2.4.         Les plans d’action à décliner doivent se baser sur les programmes généraux et spéciaux à détailler, sur la base des quatre grandes orientations suivantes :

 

2.4 a. Il s’impose de redynamiser le principe de la révision permanente, de l’adaptation continue, des visites renouvelées aux contenus, aux curricula, aux programmes, que des  objectifs avec des procédures de validation, d’expérimentation, de transformation.

 

2.4.b. Une place importante doit être désormais accordée à la formation des formateurs, tâche chaque fois reportée, en choisissant d’abord un cycle, comme par exemple les maîtres du primaire, si la politique publique en place accepte de cibler d’abord, comme option stratégique, l’enseignement primaire.

 

2.4.c. Par-dessus tout il s’agit de mettre en place des mécanismes d’appropriation de la chose éducative,  de processus d’inventivité, à travers la création d’une ambiance d’impulsion,  d’innovation,  de diffusion de l’esprit de créativité, de compétitivité du système éducatif, en lui permettant de rayonner, établir un système de récompenses, d’être en mouvement continu, un champs fécond en initiatives permettant de rendre plus riche l’expérience éducative dans notre pays.

 

 

 3) Sortir de la pensée unique des Chartes, plans d’urgence et de leurs logomachies qui ont déjà investi et annihilé les démarches, la terminologie des ministères, du Conseil Supérieur de l’Enseignement, et bien d’autres instances.

 

3.Le rôle des collectivités locales, du secteur privé, du mécénat de toute nature, de la société civile, des acteurs caritatifs,  ne peut être qu’un rôle  d’appoint, complémentaire, pour l’heure relativement secondaire.

 

7) Redéfinir les compétences, repréciser les rôles des différentes institutions existant dans le domaine

4) Porter l’essentiel de l’effort de réforme sur le plan pédagogique, sans négliger les infrastructures, les équipements, les dimensions matérielles..

5) Centrer la politique gouvernementale non sur une réforme totale, mais sur une série d’actions faisables sur une législature sans perdre de vue, à partir d’autres instances la perfectibilité du système sur le long terme

6) Restituer au secteur de l’enseignement au Maroc  sa dimension politique et l’intégrer dans la compétition des programmes entre les partis politiques et ne plus en faire encore et toujours une affaire d’unanimité nationale appauvrissante et dévitalisante.

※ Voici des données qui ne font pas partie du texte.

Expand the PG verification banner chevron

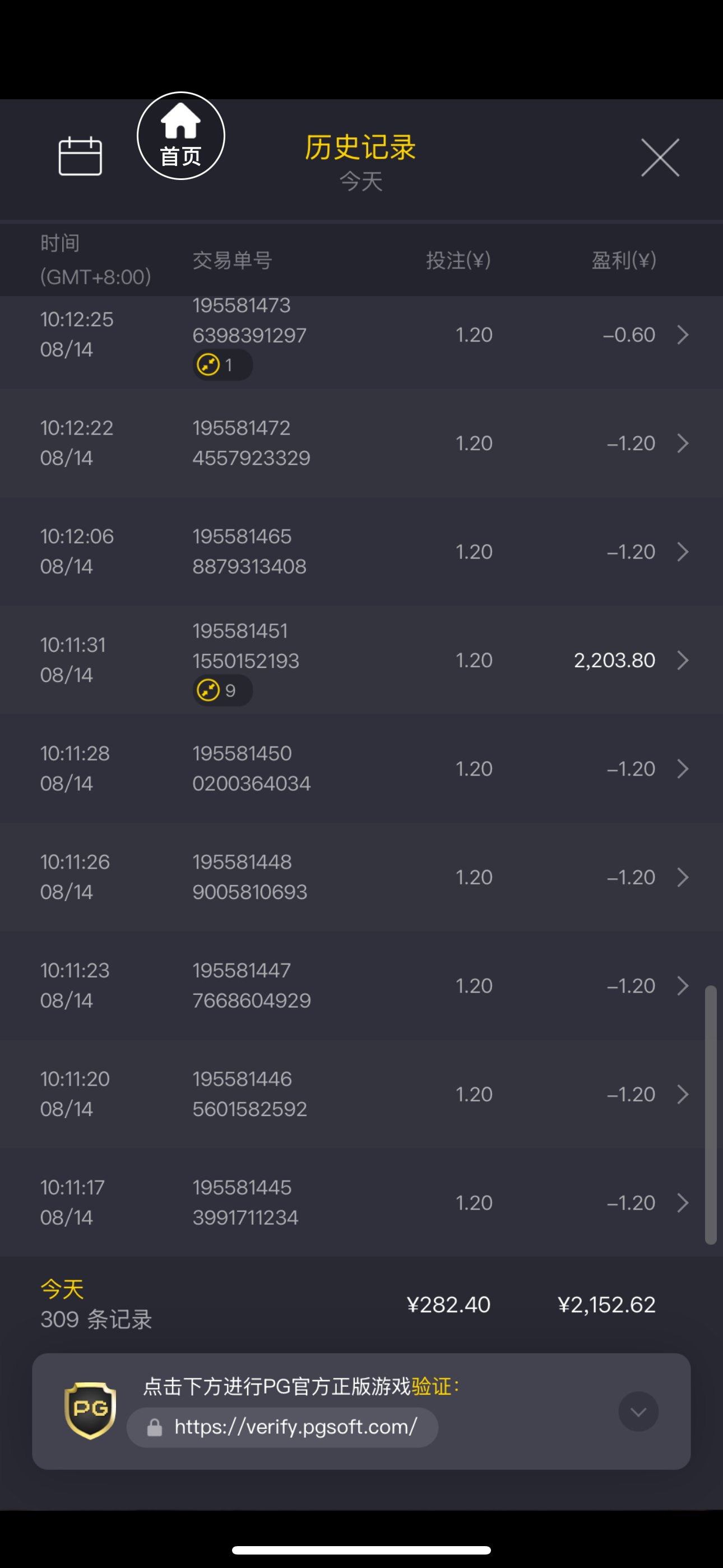(638, 1411)
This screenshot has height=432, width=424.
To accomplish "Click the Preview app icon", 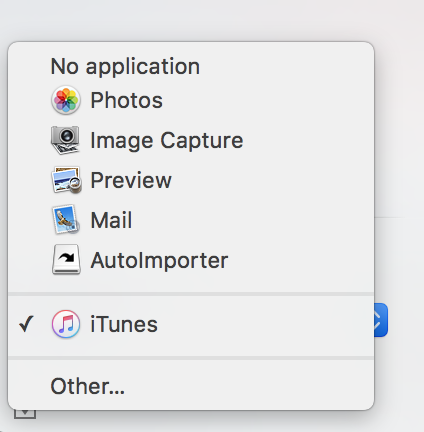I will [x=66, y=180].
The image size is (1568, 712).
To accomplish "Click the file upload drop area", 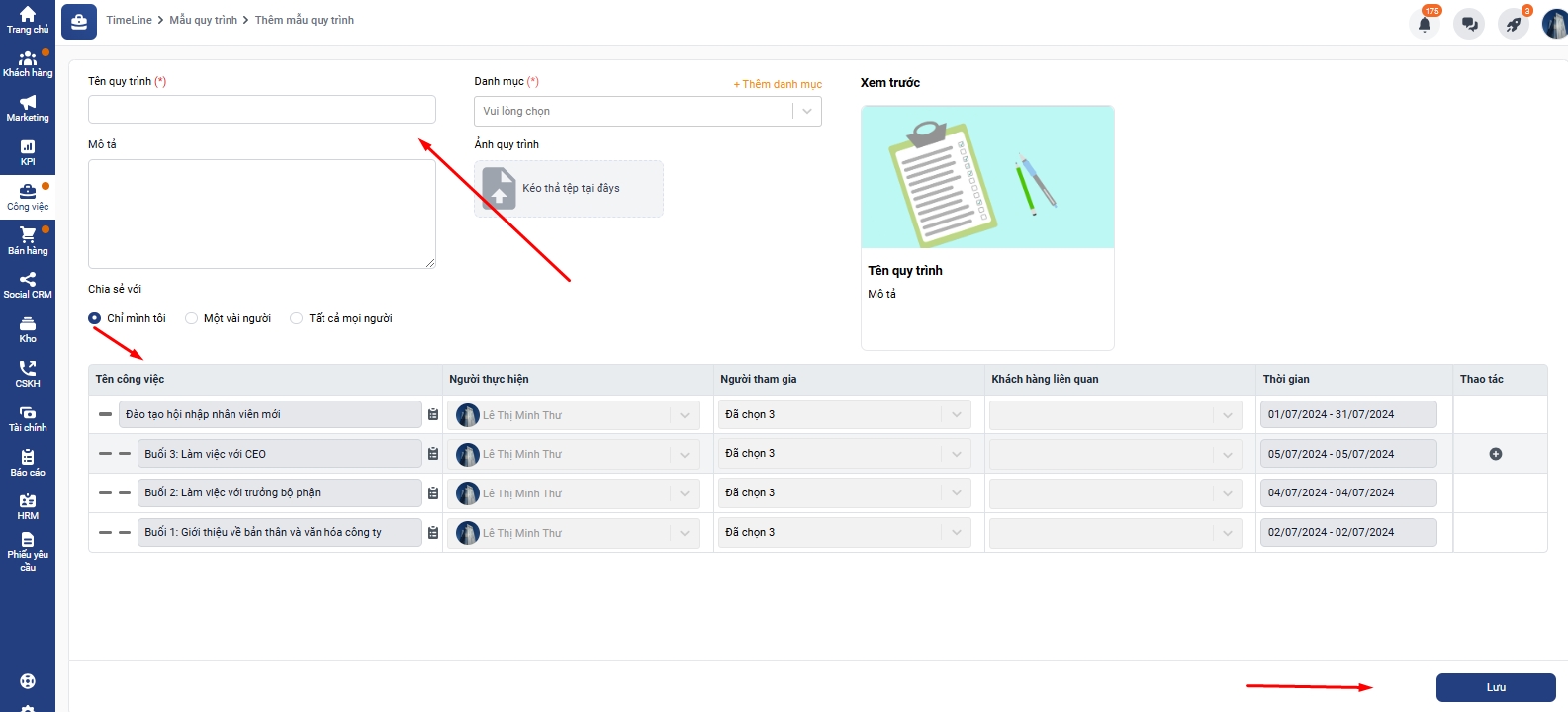I will click(568, 188).
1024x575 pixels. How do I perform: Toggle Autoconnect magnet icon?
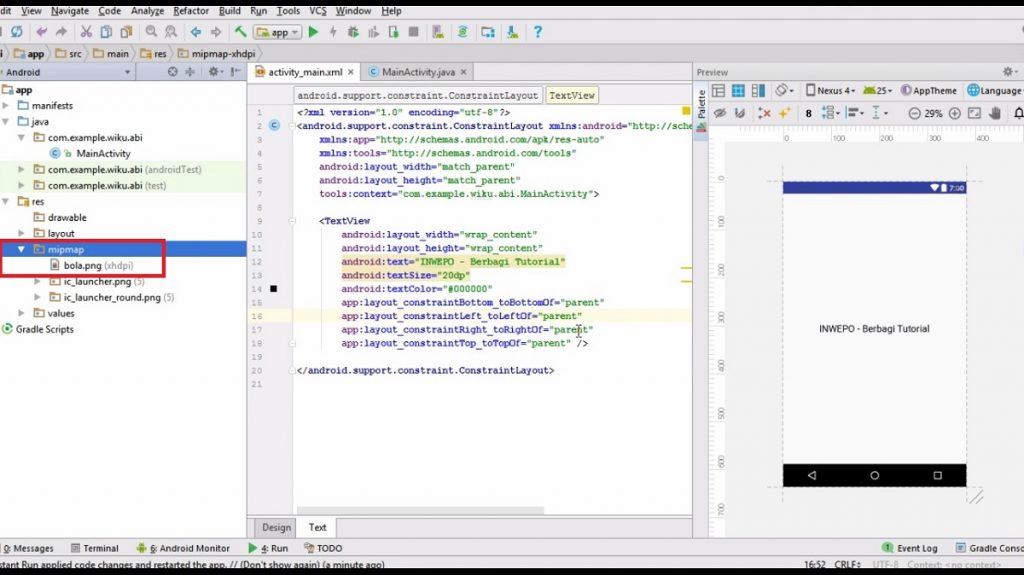tap(741, 113)
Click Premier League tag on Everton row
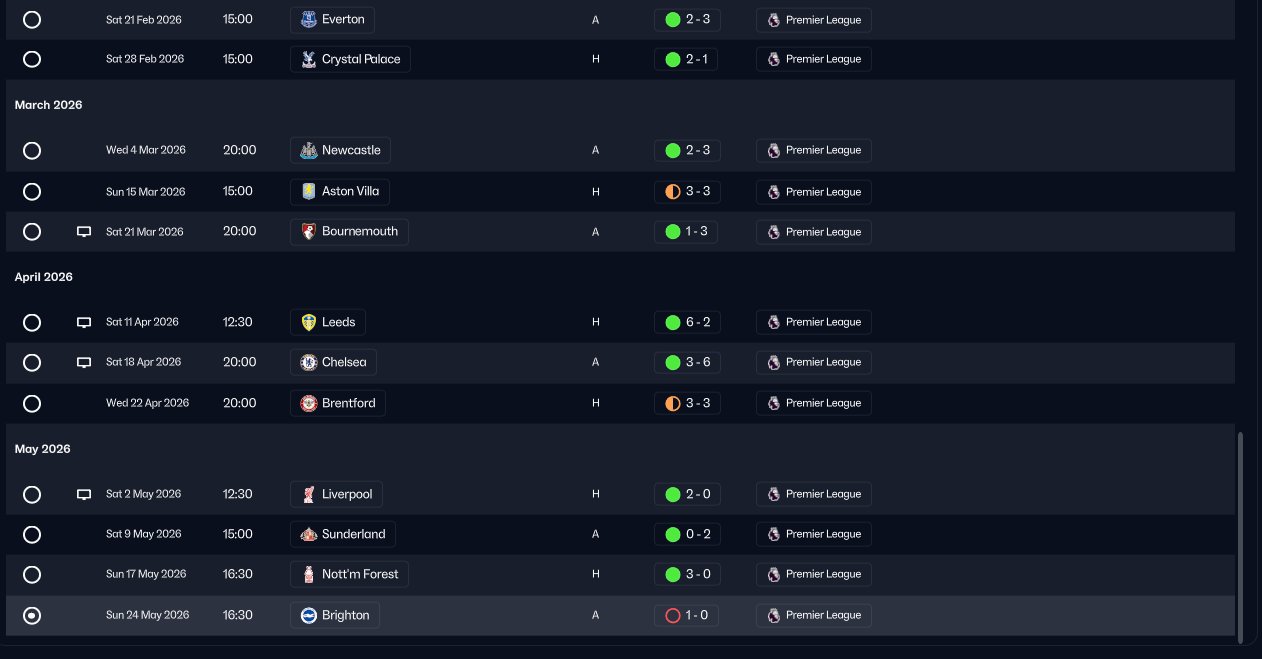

8)Revenir à la politique initiale de déconcentration et de décentralisation, consistant à transférer les compétences des niveaux supérieurs en faveur des niveaux inférieurs, et non à alimenter les compétences des niveaux restructurés par les compétences des niveaux inférieures, soit les rectorats puisant dans les compétences des décanats, ou les académies dans les compétences des délégations provinciales.

9) Développer une vision globale et cohérente de la place et du rôle des différents acteurs du secteur de l’enseignement ; affirmer l’Etat  comme grand acteur du secteur concernant les objectifs stratégiques d’Etat dans le domaine de l’enseignement, pour une période à déterminer.

10) Déployer un grand effort pour instaurer un dialogue afin d’asseoir une nouvelle éthique du mouvement social dans le domaine de l’Education, en particulier en direction des syndicats les plus représentatifs.

11)  Redynamiser le principe de la révision permanente, l’adaptation continue, les visites renouvelées aux contenus, aux curricula, aux programmes. Reprendre en main le dossier de la formation des maîtres. S’informer sur toutes les bonnes choses qui se font de par le monde et essayer de les introduire dans le système marocain. Enraciner l’esprit de créativité, d’innovation dans le système éducatif marocain par les moyens appropriés.